I don’t agree that if he wanted out he’d already be out, though. It would take A LOT of honesty, courage, mental clarity, and, yes, motivation to say he wants out. It’s easier and more fitting of their marital patterns that she’d have to do the work to end it.September 15, 2019 at 8:03 am #852360
I don’t agree that if he wanted out he’d already be out, though. It would take A LOT of honesty, courage, mental clarity, and, yes, motivation to say he wants out. It’s easier and more fitting of their marital patterns that she’d have to do the work to end it.
Yes I think he’s too much of a coward to say he wants out. I’m not blind to his weaknesses but he is who I choose to be my partner and father of my children. I don’t want to give up without trying to fix it. If he’s not willing, then there’s nothing I can do but end it.September 15, 2019 at 8:11 am #852361
But maybe instead of you trying to fix it, you should see what he comes up with. He fucked it up. He should be apologizing and doing whatever you require. He should be seeing a doctor, making an appointment for a marriage counselor. How can you gauge his willingness to fix anything if you are doing all of the work?
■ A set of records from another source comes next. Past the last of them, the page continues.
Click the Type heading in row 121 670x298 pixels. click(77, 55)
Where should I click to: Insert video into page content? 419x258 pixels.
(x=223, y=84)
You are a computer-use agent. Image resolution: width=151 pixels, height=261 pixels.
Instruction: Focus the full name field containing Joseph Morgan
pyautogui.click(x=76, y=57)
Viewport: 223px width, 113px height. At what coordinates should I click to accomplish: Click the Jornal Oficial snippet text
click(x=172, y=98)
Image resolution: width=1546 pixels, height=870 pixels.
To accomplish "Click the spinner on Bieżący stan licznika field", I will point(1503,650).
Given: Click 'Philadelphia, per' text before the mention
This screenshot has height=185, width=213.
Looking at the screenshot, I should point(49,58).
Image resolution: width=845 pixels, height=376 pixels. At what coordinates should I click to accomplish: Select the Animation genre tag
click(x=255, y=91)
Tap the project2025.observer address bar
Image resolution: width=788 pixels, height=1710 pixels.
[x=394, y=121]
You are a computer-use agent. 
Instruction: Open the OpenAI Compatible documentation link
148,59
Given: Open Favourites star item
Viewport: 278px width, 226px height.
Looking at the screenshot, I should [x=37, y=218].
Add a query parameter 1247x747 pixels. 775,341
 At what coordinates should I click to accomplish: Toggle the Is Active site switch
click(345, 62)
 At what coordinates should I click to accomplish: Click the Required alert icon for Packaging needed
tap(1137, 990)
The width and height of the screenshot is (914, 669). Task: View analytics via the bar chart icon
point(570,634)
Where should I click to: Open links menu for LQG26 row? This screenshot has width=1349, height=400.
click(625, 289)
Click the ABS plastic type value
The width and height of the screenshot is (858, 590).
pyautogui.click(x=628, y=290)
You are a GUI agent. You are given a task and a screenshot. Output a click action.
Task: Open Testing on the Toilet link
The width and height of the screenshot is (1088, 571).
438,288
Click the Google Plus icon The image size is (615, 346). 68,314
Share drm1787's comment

You can’t be the only person trying to keep your marriage together.September 15, 2019 at 8:30 am #852362
I think the caretaker / wounded bird thing and the parent / child thing are dynamics that pretty commonly occur in relationships, and often are a result of one or both people playing out dynamics they saw or experienced in childhood. Therapy can help you recognize and work through that. I know a couple who had the mommy/child dynamic, and she is a few years older than him too. Very nice guy, but didn’t pull his weight around the house, she probably considered him weaker than she was, not as successful career-wise. But she was very much in love with him, needed him, couldn’t bear to lose him, He had an affair during their engagement. They did get married and had two kids, and the marriage lasted maybe 10-12 years before they got divorced. I think it’s possible to figure these things out in therapy, but sometimes you’re just not really the right partners for each other and could be happier and healthier with others.September 15, 2019 at 8:34 am #852363
Anonymouse. That’s the thing, we have not even discussed what I require from him. How he is supposed to be doing all that when I don’t even know if he wants out or willing to do whatever to fix this marriage? That’s what I’m trying to figure out tonight.September 15, 2019 at 8:59 am #852364
It would be a good sign if he had asked you, between Tuesday and the weekend, what you need from him / what can he do to make this up to you or fix things. And then, yes, great to take a few days to think about it.